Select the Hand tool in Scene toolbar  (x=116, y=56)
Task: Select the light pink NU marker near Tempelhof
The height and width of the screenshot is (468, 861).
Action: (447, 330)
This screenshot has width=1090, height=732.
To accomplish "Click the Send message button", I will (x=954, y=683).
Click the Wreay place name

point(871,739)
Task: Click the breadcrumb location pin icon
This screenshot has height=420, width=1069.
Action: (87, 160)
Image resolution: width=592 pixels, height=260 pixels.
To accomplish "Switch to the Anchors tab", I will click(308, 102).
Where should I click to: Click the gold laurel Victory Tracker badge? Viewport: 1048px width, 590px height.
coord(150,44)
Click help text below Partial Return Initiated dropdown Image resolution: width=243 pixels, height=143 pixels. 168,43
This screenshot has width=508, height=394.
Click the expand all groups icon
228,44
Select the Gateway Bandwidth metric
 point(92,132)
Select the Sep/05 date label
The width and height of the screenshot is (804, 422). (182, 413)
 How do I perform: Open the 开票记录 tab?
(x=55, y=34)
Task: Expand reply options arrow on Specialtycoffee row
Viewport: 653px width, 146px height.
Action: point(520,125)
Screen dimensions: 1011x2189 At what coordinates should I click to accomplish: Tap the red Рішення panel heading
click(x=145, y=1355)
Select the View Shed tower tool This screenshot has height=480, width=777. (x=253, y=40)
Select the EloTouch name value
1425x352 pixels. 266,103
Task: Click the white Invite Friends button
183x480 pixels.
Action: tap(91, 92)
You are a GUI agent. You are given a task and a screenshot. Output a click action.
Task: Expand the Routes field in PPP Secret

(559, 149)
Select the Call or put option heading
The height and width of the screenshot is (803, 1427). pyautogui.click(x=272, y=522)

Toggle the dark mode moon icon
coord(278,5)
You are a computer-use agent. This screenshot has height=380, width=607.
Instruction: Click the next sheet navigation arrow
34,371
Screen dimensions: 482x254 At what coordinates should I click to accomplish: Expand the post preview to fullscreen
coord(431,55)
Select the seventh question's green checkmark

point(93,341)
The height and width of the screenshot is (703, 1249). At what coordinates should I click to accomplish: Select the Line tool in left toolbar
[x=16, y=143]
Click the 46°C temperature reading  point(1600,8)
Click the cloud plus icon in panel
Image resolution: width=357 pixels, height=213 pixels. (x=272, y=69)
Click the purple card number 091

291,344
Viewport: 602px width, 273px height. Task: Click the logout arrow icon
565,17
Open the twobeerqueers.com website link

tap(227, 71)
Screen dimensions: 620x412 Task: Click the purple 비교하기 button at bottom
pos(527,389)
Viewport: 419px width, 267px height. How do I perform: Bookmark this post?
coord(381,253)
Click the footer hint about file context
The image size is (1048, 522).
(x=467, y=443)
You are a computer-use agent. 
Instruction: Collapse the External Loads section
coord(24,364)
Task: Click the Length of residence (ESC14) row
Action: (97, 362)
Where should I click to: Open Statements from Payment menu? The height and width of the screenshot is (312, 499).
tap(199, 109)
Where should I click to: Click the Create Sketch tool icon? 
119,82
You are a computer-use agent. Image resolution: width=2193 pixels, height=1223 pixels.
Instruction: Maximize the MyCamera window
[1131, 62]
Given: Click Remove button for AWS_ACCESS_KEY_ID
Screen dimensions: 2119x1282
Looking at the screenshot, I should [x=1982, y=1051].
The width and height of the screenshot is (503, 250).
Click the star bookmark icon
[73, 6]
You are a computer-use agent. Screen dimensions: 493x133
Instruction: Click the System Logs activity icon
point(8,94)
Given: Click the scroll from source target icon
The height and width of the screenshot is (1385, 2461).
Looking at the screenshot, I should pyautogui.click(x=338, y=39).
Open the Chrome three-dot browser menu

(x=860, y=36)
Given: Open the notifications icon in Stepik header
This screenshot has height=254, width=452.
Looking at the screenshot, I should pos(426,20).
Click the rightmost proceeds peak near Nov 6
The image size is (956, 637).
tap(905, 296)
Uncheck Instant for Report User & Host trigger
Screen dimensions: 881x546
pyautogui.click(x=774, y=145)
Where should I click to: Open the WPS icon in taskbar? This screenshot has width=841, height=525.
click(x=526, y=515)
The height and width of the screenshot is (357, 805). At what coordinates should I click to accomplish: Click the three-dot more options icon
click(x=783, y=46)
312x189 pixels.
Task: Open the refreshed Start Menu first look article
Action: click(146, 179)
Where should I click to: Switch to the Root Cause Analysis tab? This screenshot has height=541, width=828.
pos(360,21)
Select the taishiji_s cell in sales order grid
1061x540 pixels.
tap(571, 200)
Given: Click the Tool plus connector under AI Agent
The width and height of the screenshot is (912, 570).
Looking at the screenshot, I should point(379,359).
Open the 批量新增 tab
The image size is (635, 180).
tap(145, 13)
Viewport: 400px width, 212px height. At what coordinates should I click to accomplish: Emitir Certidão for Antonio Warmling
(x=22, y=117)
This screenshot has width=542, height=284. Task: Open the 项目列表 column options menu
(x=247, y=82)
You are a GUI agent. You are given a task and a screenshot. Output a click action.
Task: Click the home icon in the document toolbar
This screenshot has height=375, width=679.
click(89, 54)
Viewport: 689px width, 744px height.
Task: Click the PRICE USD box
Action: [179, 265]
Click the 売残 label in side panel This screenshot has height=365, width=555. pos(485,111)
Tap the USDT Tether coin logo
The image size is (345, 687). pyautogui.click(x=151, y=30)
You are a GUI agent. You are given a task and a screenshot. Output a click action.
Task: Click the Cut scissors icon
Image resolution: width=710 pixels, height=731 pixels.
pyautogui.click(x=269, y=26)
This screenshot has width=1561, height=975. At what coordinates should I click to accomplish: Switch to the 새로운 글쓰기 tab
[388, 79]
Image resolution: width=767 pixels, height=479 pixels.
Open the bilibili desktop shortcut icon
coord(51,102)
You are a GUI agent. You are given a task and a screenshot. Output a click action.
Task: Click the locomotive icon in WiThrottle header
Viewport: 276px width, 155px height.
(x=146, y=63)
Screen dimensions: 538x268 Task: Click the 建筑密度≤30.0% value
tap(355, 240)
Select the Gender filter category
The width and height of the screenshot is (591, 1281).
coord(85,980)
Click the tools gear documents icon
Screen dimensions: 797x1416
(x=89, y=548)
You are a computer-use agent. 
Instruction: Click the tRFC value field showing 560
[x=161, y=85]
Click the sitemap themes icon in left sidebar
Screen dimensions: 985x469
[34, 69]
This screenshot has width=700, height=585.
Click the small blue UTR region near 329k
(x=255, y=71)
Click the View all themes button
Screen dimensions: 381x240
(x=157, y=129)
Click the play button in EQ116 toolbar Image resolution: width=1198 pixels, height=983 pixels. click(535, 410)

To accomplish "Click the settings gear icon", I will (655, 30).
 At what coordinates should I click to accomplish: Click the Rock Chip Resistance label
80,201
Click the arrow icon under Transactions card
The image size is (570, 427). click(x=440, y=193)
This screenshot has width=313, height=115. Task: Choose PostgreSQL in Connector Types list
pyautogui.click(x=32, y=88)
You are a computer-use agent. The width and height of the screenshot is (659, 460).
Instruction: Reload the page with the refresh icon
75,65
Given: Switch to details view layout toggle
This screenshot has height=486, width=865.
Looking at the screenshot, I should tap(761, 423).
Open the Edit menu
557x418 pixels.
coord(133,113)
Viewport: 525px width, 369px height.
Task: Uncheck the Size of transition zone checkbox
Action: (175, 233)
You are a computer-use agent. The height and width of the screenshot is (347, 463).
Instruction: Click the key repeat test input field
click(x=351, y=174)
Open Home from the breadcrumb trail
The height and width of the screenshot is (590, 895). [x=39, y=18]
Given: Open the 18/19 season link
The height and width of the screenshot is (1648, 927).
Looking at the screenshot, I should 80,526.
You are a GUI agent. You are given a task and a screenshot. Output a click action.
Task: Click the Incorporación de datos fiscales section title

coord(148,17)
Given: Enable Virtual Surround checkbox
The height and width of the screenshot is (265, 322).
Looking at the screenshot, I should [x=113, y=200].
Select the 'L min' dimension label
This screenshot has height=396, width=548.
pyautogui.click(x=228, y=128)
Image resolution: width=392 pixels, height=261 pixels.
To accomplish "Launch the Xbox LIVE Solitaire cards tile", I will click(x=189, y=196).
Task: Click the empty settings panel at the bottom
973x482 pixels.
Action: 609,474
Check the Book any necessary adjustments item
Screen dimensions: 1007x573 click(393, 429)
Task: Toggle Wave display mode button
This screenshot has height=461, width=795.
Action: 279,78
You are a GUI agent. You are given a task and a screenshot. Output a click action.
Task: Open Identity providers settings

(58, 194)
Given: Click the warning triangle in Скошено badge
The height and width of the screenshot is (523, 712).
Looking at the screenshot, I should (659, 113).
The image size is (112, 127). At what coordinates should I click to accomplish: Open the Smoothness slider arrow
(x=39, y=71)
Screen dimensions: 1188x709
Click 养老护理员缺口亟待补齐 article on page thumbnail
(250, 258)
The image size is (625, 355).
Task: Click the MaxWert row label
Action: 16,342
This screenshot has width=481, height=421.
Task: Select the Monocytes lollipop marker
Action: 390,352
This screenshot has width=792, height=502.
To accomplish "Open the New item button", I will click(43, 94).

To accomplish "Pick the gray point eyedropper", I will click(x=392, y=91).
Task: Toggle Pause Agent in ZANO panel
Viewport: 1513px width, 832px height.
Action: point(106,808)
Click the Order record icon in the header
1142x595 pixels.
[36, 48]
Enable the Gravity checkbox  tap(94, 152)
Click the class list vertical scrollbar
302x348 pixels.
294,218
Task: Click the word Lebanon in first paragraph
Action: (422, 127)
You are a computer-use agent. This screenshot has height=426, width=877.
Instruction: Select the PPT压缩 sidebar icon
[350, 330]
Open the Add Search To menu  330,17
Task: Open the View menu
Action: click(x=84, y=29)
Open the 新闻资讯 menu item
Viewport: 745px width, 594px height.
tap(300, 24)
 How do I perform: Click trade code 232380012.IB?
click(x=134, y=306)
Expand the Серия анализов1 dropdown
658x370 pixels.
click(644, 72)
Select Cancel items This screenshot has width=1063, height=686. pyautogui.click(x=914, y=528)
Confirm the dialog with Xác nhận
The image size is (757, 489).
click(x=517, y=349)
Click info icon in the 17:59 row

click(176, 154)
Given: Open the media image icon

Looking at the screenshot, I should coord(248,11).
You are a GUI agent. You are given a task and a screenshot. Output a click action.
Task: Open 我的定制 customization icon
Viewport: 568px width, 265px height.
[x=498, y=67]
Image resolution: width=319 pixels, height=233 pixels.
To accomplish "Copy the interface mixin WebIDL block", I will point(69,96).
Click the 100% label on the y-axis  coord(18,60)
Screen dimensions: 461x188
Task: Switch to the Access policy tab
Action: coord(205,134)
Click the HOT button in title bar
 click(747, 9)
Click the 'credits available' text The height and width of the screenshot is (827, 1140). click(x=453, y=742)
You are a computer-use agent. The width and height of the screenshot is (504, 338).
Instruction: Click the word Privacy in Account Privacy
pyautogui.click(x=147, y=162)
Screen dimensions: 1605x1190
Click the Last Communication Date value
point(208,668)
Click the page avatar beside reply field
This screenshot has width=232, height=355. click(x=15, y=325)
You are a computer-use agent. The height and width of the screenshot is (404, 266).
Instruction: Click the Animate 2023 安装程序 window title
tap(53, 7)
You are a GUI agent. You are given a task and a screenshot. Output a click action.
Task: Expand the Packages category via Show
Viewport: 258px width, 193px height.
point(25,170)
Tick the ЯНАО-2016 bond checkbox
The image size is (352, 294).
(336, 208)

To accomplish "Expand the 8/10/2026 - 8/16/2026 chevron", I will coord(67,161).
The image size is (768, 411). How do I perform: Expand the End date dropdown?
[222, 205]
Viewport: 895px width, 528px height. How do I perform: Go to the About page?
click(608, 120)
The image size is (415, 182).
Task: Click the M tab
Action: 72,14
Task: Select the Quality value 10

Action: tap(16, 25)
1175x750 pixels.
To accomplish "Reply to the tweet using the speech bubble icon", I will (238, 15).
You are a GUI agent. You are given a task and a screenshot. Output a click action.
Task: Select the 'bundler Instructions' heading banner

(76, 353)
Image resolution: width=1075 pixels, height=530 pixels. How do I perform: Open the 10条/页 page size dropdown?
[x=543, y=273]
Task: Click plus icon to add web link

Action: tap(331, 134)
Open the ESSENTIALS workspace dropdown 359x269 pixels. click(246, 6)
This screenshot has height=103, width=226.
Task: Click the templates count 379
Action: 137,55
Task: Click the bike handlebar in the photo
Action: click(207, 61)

> [REQUIREMENTS]: Retype the material from the line containing "This screenshot has width=792, height=502." through the line containing "Action: (422, 127)", both ends included, without changing a character.

> [WRITTEN SOLUTION]:
This screenshot has width=792, height=502.
To accomplish "Open the New item button", I will click(43, 94).

To accomplish "Pick the gray point eyedropper", I will click(x=392, y=91).
Task: Toggle Pause Agent in ZANO panel
Viewport: 1513px width, 832px height.
Action: point(106,808)
Click the Order record icon in the header
1142x595 pixels.
[36, 48]
Enable the Gravity checkbox  tap(94, 152)
Click the class list vertical scrollbar
302x348 pixels.
294,218
Task: Click the word Lebanon in first paragraph
Action: (422, 127)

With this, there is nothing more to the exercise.